What is an Example of a Bad Faith Bankruptcy Filing?

An Example of A Bad Faith Filing

Ron lives in Chicago, Illinois. He is a librarian at a nearby public library. Instead of being laid off, Ron chose to take a salary cut when the library's budget was slashed. With his $45,000 salary, Ron qualifies for a Chapter 7 bankruptcy, but only has one credit card, which he uses to purchase gas. Ron pays this account monthly and has a great credit score. Ron also wishes he could afford to transform his condo into a true "man cave," with leather recliners, flat-screen TV's, a premium sound system, and other creature comforts.

Ron applies for several credit cards with high limits.
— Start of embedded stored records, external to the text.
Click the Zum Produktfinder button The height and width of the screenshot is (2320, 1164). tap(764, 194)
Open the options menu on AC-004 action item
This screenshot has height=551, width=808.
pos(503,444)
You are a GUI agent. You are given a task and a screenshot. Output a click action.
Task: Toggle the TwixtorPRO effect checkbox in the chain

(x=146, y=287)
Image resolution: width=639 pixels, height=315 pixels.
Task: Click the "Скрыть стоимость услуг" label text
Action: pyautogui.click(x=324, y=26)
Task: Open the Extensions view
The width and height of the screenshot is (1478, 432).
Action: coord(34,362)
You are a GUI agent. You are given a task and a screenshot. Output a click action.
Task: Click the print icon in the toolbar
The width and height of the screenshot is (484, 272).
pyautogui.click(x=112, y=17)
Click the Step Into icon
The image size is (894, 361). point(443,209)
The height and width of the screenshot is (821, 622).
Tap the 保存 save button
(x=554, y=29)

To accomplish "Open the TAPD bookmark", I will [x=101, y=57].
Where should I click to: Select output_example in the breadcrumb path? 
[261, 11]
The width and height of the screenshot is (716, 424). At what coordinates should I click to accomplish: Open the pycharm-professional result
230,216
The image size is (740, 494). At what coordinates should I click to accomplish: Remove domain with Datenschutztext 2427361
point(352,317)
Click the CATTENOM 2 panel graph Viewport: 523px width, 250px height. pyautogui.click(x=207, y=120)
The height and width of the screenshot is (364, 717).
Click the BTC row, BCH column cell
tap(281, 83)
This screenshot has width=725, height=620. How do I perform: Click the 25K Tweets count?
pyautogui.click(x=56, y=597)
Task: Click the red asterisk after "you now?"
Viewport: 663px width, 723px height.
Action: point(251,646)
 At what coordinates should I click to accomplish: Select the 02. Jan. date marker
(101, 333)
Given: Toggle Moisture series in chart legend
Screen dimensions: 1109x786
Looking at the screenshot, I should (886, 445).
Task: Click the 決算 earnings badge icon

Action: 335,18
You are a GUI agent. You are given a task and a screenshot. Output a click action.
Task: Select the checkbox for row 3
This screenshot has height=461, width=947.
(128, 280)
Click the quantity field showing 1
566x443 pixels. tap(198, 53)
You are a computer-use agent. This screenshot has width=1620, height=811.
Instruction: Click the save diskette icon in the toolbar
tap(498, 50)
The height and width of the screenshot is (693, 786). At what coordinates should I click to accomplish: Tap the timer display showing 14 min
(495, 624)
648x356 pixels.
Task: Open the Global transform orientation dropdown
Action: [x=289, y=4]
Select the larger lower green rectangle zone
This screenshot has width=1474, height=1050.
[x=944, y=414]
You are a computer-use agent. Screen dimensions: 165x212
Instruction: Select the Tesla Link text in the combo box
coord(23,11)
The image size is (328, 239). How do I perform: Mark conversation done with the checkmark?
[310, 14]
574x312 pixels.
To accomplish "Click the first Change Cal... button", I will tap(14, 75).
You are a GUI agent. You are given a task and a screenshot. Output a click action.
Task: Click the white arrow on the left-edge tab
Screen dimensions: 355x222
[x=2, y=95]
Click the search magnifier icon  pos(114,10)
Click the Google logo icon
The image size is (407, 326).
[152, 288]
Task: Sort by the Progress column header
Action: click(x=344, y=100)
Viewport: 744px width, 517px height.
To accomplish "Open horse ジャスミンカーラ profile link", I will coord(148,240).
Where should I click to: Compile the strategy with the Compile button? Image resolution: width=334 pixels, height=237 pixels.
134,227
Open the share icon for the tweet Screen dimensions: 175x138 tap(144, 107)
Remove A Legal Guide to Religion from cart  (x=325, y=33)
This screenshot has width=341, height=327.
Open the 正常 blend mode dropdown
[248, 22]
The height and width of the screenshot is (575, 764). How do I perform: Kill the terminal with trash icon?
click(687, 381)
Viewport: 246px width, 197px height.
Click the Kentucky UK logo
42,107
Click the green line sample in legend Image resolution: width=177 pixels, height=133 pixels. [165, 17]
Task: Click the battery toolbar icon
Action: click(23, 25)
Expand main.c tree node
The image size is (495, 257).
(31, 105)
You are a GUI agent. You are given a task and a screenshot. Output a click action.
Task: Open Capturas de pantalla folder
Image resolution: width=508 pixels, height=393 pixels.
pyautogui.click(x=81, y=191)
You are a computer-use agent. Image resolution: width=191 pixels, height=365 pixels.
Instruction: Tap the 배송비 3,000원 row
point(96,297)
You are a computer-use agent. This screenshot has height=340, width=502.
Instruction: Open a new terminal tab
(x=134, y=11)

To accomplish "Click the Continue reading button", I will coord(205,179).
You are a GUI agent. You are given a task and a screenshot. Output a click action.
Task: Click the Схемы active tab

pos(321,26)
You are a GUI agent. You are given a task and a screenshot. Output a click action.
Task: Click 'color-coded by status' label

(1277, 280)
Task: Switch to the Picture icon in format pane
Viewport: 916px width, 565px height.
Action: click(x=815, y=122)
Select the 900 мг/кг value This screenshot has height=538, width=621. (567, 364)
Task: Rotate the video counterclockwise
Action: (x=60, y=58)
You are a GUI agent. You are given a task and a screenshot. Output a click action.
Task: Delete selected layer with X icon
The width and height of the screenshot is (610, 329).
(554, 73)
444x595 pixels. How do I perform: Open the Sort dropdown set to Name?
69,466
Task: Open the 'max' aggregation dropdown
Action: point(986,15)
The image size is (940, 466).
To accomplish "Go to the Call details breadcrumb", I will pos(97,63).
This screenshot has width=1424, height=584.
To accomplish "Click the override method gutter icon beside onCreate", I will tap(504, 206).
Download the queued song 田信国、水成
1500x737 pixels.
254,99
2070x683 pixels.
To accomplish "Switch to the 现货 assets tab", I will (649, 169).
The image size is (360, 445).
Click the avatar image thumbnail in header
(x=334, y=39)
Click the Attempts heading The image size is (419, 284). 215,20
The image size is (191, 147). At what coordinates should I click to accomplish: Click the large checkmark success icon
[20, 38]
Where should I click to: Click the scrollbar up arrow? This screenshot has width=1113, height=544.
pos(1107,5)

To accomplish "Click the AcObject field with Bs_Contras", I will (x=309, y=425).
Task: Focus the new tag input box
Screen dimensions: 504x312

He then proceeds to outfit his man cave to his heart's content. Once he is finished with his shopping spree, Ron realizes that he cannot possibly pay off his new debts. Ron decides to file a Chapter 7 bankruptcy. Ron's creditors object to their debts being discharged as an abuse of the Bankruptcy Code. After a hearing on his creditors' objections, Ron is granted a discharge, but none of the objecting creditors' debts are included in the discharge. Ron is now on the hook for all of the debt he just incurred. Ron could have withdrawn his filing as well to avoid the uncertainty of fighting the creditors' objections. An experienced attorney would not have let Ron file on these facts.